Since 2000, the city has invested nearly 470 million yuan ($70 million) in 96 projects to protect this section of the wall, according to the Beijing Municipal Cultural Heritage Bureau.
A local regulation on protecting the wall, drafted and passed by the Beijing municipal government in May 2003, took effect on Aug 1 that year. As the first provision in China to preserve the wall, the regulation stipulates the protection scope for the structure and also states that those who interfere with it will be held legally accountable.
In 2019, the authorities announced a plan to protect and develop the Beijing section of the Great Wall, proposing that by 2035 the structure and its ancillary buildings should be free of danger.
At national level, the central authorities announced a plan in December 2019 to establish Great Wall cultural parks, with the China Great Wall Museum named as one of the leading projects.
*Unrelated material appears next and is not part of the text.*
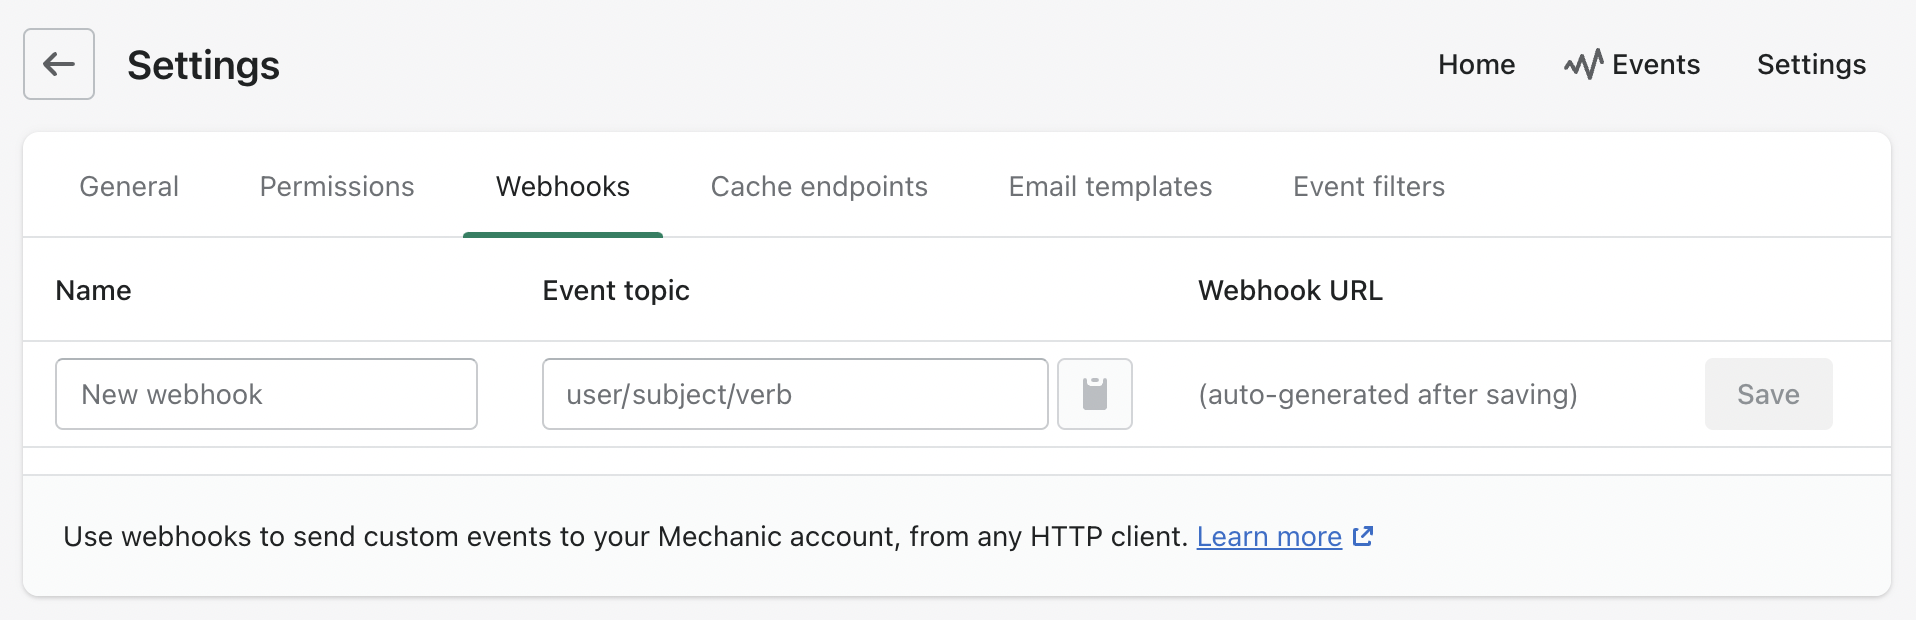This screenshot has height=620, width=1916.
Task: Open the Permissions tab
Action: [x=337, y=187]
Residents living near the wall have been dedicated to protecting it for years. Mei Jingtian, 78, who is nearly deaf, climbed the structure near his village of Shixia, Yanqing, when he was in his 30s to pick up refuse left by visitors.
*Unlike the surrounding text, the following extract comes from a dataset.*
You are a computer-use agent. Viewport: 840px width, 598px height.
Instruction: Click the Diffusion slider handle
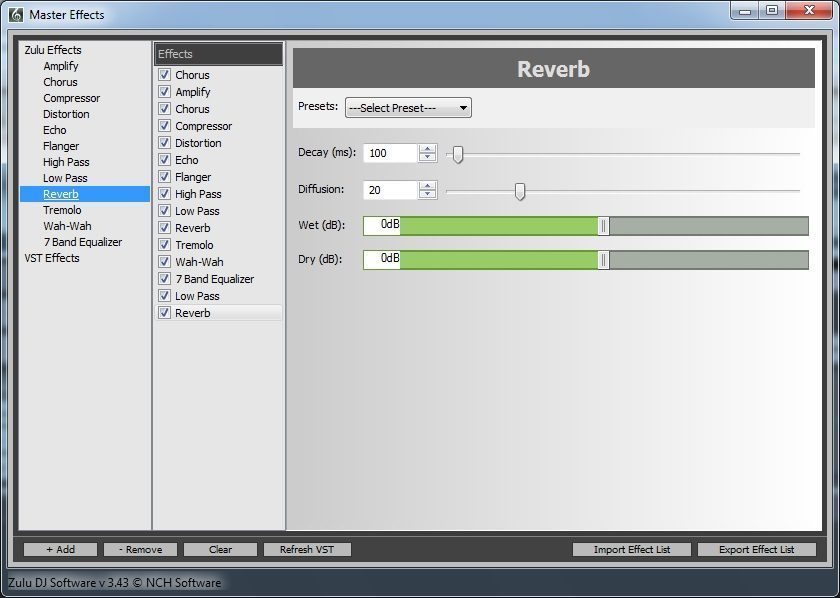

Mei inspected the wall near-Shixia every 20 days for 40 years.
He also volunteered to locate cultural relics on the structure-using a metal detector during his inspections-and is excited to talk about an iron Ming Dynasty wok he discovered about 20 years ago.
"I climbed a beacon tower that day, and the detector I was holding beeped. I thought I had found a stone shell used by soldiers in ancient times, but when I dug up the dirt, I found the wok, which was a great surprise," Mei said.
He was hired as a Great Wall caretaker by the local government in 2006, and has been awarded numerous honors by the cultural relics protection department for his efforts to preserve the structure over the years.
Even though he is now in his late 70s, Mei continues to patrol the wall. When he meets people for the first time, he immediately takes out his phone and shows them pictures he has taken on the landmark from dawn to dusk.
He loves the Great Wall. It enriches his life, and because he lives at the foot of it, Mei has got to know different people and increased his perspective of the world.
Peaceful development
The Great Wall was listed as a World Heritage Site by UNESCO in 1987, and the Badaling section has been visited by more than 500 heads of state since 1954.
Dong, from the China Great Wall Association, said, "The wall is a window for all countries in the world to understand China. It can explicitly convey Chinese people's vision for peaceful development, and the spirit of being brave and tenacious.
"The core values of our nation can strengthen Chinese people's confidence. A profound culture also unites our people. The Great Wall has witnessed the peace we've built over the years ... which is of great value and significance to our nation."
As a result, the renovation work at the China Great Wall Museum should emphasize more of the wall's spiritual value and tell the Chinese nation's 5,000-year story, Dong said.